### Data records ###

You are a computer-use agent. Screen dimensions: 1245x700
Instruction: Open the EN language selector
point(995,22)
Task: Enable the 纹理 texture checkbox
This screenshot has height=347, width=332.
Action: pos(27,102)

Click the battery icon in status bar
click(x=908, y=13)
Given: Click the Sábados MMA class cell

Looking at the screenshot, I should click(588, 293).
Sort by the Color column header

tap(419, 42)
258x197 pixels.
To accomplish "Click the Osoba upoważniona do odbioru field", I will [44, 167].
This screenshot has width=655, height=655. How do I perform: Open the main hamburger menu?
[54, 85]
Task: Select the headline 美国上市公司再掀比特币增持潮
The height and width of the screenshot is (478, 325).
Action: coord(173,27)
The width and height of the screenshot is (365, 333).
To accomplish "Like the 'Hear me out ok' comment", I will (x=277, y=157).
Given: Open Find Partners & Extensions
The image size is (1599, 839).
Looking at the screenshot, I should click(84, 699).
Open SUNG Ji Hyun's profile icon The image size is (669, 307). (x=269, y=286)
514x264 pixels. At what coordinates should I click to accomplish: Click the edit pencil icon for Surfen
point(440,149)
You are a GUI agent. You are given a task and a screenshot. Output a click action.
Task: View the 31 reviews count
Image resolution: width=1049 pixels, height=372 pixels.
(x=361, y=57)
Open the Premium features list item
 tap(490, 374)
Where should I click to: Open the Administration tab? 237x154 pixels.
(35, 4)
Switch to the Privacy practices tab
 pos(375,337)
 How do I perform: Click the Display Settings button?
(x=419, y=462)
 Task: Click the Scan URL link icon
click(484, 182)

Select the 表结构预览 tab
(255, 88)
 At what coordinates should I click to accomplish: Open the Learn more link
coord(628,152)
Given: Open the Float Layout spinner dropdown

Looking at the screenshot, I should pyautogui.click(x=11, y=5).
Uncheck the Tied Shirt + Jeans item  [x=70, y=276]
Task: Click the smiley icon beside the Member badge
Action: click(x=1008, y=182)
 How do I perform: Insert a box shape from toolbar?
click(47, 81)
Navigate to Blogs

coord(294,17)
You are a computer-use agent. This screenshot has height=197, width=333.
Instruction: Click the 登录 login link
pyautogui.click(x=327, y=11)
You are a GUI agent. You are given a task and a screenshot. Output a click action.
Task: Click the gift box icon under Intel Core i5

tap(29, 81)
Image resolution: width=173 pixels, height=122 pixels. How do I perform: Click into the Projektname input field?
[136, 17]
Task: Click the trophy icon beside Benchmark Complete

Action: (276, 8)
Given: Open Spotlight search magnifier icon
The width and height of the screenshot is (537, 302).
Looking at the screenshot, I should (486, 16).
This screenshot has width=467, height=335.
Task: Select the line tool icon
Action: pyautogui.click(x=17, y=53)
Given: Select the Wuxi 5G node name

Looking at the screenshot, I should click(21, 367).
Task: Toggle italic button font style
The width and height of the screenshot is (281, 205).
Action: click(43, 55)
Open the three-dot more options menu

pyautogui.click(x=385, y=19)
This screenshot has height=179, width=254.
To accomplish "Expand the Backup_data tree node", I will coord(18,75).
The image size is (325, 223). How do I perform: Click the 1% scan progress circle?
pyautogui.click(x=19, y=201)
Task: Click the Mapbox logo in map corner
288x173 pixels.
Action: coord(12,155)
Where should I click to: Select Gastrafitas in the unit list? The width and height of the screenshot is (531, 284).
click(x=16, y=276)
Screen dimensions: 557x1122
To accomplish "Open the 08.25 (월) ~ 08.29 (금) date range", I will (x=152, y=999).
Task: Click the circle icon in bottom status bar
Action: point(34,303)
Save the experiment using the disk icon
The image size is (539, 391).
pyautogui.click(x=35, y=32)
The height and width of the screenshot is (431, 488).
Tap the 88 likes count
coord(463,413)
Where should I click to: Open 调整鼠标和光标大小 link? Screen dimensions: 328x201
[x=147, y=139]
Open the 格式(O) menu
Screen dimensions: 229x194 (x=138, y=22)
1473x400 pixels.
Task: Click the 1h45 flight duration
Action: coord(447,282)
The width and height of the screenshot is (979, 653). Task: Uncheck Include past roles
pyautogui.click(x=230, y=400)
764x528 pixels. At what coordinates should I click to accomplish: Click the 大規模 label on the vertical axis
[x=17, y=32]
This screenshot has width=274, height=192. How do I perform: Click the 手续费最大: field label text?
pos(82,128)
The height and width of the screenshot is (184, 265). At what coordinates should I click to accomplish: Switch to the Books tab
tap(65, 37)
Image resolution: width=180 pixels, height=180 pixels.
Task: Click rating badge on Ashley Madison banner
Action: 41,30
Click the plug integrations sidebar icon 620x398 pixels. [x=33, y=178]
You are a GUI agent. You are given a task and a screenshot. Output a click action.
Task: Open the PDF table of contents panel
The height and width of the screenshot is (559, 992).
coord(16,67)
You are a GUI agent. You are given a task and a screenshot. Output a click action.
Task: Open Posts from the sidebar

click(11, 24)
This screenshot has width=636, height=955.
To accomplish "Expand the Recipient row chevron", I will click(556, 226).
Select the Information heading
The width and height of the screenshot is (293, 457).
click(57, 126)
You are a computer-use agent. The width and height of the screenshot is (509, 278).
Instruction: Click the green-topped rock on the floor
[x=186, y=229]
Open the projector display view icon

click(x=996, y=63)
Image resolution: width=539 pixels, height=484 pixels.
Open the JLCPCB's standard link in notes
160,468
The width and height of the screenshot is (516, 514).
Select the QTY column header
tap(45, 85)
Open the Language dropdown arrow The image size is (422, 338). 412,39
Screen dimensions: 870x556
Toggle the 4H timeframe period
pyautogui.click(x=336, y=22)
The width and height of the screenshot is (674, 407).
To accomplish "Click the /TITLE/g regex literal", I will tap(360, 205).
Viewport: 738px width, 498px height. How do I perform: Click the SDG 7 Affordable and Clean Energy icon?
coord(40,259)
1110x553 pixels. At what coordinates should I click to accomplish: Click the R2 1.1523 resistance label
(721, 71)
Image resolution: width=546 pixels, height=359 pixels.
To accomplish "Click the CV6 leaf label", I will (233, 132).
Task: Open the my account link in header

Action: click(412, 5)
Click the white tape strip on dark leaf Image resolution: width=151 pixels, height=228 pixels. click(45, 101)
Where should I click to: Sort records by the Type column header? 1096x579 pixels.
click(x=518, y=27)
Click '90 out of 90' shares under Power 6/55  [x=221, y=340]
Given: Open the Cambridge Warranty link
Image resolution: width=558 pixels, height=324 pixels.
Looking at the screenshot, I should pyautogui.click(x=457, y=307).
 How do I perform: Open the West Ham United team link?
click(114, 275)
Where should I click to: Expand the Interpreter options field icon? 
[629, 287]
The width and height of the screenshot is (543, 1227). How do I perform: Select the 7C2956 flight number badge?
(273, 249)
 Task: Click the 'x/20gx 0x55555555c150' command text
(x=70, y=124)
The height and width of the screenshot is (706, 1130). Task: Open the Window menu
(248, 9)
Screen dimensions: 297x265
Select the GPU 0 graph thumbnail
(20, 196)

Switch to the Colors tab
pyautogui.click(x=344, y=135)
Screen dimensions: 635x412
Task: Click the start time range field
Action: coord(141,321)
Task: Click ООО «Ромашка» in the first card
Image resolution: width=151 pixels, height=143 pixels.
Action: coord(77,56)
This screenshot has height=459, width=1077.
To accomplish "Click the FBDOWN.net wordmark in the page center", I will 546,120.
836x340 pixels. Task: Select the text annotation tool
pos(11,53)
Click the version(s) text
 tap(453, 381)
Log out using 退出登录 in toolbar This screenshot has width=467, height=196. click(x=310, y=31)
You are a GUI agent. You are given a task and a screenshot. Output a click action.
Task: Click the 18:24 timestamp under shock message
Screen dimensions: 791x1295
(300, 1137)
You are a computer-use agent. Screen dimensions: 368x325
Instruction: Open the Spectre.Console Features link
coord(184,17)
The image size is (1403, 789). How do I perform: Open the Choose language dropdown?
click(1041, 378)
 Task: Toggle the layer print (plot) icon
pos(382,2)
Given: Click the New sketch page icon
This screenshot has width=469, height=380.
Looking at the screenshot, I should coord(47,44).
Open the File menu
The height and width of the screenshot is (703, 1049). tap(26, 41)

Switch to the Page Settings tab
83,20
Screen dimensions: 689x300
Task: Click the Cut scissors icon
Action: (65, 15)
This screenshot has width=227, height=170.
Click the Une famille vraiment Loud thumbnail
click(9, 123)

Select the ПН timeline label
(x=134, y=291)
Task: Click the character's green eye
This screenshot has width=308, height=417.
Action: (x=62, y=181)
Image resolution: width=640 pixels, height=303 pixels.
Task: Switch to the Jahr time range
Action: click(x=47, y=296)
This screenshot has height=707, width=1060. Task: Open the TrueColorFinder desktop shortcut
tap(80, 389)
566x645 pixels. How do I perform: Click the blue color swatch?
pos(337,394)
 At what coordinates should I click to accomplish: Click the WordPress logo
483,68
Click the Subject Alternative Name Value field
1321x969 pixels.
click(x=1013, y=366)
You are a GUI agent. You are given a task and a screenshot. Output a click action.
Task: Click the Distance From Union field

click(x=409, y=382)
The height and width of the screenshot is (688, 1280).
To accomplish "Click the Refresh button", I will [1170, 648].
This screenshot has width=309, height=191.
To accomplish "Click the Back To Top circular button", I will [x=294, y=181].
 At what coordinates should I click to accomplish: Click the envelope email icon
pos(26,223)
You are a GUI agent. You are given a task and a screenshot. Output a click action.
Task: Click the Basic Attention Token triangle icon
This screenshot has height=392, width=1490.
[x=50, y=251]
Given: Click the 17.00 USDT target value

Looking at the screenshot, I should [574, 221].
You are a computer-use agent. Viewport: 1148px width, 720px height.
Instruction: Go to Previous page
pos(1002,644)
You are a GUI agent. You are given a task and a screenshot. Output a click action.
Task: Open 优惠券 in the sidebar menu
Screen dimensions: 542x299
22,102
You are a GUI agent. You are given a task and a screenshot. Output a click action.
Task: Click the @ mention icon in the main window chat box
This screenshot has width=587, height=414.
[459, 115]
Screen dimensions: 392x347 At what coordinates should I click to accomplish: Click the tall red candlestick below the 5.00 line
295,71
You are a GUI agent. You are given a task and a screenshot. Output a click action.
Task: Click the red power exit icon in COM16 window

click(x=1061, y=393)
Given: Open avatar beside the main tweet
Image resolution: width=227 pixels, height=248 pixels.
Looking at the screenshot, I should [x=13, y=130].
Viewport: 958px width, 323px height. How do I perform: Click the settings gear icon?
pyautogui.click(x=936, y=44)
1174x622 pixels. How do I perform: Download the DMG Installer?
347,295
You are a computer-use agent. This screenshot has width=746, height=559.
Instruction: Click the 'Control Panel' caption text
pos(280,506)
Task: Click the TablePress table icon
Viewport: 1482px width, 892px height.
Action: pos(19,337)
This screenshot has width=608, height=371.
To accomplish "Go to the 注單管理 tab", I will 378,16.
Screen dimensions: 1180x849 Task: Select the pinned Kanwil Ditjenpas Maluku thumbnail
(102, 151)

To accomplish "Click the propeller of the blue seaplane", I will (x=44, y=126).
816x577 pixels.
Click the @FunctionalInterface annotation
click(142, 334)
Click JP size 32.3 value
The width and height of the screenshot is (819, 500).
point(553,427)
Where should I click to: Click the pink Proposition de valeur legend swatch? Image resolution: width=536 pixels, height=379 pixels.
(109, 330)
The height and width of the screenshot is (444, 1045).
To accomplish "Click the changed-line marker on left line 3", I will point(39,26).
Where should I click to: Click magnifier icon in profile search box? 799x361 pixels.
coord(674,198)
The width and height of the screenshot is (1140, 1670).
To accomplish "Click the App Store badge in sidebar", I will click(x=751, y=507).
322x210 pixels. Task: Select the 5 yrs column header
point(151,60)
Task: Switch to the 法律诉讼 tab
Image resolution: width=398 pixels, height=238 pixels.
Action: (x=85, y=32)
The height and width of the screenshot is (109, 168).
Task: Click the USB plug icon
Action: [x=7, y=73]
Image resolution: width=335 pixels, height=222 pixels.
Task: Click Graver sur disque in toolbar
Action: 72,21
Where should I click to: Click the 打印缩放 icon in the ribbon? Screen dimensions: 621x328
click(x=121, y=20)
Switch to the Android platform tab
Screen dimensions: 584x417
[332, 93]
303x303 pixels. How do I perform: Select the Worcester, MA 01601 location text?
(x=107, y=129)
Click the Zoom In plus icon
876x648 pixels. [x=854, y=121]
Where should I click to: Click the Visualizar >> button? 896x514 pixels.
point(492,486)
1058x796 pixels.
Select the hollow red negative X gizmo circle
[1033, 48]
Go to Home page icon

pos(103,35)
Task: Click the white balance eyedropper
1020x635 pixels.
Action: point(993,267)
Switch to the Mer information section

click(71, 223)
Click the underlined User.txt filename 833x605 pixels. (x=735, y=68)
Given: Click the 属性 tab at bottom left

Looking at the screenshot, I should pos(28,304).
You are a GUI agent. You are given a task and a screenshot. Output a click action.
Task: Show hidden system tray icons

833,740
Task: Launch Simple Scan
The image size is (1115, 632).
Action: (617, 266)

###

Work request: Of the lines above, retype only those from the line containing "Image resolution: width=546" through the line containing "Click '90 out", including both, exactly.

Task result:
Image resolution: width=546 pixels, height=359 pixels.
To accomplish "Click the CV6 leaf label", I will (233, 132).
Task: Open the my account link in header

Action: click(412, 5)
Click the white tape strip on dark leaf Image resolution: width=151 pixels, height=228 pixels. click(45, 101)
Where should I click to: Sort records by the Type column header? 1096x579 pixels.
click(x=518, y=27)
Click '90 out of 90' shares under Power 6/55  [x=221, y=340]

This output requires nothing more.